◆ **WHAT TO PRODUCE**: Turn the lines from the one containing "The width and height of the screenshot is (860, 417)." through the end of the dataset excerpt, both included, into a numbered list, leaving out any blank lines.

(Dataset excerpt)
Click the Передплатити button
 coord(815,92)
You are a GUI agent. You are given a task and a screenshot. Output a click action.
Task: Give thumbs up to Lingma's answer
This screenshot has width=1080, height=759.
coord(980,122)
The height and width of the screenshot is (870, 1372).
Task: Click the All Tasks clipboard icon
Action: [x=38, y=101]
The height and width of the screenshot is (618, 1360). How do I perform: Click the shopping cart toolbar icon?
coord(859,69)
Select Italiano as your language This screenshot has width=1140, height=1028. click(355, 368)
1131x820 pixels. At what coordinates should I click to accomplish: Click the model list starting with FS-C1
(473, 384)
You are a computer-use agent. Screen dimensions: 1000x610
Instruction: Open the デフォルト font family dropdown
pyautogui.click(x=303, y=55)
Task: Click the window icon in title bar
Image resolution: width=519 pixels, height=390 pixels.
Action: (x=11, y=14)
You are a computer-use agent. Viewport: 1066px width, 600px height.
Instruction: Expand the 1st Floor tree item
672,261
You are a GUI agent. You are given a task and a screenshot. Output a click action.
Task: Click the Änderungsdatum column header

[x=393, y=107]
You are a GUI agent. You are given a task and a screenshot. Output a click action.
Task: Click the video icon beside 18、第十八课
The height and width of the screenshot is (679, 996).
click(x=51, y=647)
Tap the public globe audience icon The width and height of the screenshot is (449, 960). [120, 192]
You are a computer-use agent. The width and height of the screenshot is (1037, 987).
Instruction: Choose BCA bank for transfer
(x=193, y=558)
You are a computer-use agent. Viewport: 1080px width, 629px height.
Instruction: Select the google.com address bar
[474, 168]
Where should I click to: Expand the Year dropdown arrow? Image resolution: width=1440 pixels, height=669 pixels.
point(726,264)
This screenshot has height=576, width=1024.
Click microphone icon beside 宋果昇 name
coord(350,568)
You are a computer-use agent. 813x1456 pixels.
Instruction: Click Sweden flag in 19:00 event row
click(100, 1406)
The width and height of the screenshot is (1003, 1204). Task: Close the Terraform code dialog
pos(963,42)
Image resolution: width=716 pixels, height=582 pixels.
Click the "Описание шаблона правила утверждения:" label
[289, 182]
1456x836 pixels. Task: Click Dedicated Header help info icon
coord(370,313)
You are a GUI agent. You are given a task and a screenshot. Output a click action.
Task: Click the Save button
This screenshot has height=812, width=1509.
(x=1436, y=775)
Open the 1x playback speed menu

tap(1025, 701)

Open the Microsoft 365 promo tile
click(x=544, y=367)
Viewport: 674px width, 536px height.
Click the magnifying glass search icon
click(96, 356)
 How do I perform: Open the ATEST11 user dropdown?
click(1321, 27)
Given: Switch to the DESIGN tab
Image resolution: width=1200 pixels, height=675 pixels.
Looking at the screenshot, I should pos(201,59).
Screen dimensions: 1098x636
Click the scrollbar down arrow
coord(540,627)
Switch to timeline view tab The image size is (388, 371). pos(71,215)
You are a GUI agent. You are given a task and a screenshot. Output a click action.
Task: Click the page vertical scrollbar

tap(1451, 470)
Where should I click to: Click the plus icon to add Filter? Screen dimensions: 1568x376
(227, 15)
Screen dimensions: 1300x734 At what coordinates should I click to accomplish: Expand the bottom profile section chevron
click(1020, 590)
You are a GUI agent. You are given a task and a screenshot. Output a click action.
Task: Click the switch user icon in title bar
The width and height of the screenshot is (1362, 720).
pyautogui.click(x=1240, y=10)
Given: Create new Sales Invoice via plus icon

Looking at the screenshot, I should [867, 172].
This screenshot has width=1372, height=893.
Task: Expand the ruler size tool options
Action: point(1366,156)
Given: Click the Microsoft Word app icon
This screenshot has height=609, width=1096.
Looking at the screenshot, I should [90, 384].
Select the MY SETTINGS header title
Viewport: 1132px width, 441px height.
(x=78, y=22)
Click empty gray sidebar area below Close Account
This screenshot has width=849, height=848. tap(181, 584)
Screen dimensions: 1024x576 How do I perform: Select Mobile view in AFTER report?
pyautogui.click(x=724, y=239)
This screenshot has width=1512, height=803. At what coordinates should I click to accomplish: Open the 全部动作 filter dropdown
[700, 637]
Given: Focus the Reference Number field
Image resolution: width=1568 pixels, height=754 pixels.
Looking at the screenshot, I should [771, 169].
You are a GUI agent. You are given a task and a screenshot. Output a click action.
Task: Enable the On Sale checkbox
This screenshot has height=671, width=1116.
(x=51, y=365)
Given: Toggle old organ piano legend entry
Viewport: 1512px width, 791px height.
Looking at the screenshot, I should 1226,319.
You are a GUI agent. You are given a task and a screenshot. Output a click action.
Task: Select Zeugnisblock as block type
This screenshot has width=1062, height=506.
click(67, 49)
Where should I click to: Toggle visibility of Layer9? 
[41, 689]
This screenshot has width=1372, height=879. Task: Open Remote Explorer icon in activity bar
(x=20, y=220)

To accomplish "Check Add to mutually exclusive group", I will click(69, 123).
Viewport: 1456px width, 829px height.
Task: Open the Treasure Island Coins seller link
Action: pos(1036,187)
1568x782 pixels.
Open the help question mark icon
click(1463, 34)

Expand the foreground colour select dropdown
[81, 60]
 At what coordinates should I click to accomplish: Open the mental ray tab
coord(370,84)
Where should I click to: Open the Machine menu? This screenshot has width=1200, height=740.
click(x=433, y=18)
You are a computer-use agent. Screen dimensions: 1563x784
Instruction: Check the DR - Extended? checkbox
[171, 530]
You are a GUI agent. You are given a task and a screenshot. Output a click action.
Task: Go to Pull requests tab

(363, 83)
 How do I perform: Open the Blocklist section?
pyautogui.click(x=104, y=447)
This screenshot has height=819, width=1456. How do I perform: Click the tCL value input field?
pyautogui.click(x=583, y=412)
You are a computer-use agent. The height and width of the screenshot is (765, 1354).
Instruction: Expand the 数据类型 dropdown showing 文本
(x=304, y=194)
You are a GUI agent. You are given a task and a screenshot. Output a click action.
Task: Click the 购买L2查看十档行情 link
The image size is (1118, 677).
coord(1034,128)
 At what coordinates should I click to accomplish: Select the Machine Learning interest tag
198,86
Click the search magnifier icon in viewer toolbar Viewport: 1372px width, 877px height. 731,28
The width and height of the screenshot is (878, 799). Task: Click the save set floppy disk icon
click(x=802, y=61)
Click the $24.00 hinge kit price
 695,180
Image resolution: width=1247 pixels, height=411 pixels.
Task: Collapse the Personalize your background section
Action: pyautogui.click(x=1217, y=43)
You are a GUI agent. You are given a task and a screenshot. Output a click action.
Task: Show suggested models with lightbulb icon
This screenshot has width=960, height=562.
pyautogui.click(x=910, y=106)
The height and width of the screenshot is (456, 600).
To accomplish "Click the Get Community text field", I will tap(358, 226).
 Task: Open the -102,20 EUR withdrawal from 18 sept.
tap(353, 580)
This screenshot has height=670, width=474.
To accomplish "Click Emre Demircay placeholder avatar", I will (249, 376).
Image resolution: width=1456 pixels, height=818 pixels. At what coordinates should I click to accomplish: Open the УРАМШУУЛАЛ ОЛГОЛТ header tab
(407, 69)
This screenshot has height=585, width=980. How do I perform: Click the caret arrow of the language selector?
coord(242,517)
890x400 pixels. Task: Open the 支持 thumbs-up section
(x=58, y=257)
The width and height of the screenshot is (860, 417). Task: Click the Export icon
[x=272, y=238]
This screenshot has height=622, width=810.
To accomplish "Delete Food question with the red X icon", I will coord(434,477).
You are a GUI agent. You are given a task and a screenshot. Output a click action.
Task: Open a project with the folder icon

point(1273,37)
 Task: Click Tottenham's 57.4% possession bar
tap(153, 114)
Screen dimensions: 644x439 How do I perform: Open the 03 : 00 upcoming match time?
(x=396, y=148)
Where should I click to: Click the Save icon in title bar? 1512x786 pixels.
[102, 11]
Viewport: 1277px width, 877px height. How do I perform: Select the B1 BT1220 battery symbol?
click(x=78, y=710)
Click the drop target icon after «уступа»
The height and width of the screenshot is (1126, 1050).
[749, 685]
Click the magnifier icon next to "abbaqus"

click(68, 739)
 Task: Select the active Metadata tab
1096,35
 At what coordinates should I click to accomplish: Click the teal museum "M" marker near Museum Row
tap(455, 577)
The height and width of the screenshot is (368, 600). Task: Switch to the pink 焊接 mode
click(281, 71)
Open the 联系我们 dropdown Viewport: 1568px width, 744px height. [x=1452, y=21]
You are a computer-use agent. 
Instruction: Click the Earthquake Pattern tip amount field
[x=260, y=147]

◆ **ANSWER TO THE PROBLEM**:
1. The width and height of the screenshot is (860, 417). Task: Click the Export icon
2. [x=272, y=238]
3. This screenshot has height=622, width=810.
4. To accomplish "Delete Food question with the red X icon", I will coord(434,477).
5. You are a GUI agent. You are given a task and a screenshot. Output a click action.
6. Task: Open a project with the folder icon
7. point(1273,37)
8.  Task: Click Tottenham's 57.4% possession bar
9. tap(153, 114)
10. Screen dimensions: 644x439 How do I perform: Open the 03 : 00 upcoming match time?
11. (x=396, y=148)
12. Where should I click to: Click the Save icon in title bar? 1512x786 pixels.
13. [102, 11]
14. Viewport: 1277px width, 877px height. How do I perform: Select the B1 BT1220 battery symbol?
15. click(x=78, y=710)
16. Click the drop target icon after «уступа»
17. The height and width of the screenshot is (1126, 1050).
18. [749, 685]
19. Click the magnifier icon next to "abbaqus"
20. click(68, 739)
21.  Task: Select the active Metadata tab
22. 1096,35
23.  At what coordinates should I click to accomplish: Click the teal museum "M" marker near Museum Row
24. tap(455, 577)
25. The height and width of the screenshot is (368, 600). Task: Switch to the pink 焊接 mode
26. click(281, 71)
27. Open the 联系我们 dropdown Viewport: 1568px width, 744px height. [x=1452, y=21]
28. You are a computer-use agent. 
29. Instruction: Click the Earthquake Pattern tip amount field
30. [x=260, y=147]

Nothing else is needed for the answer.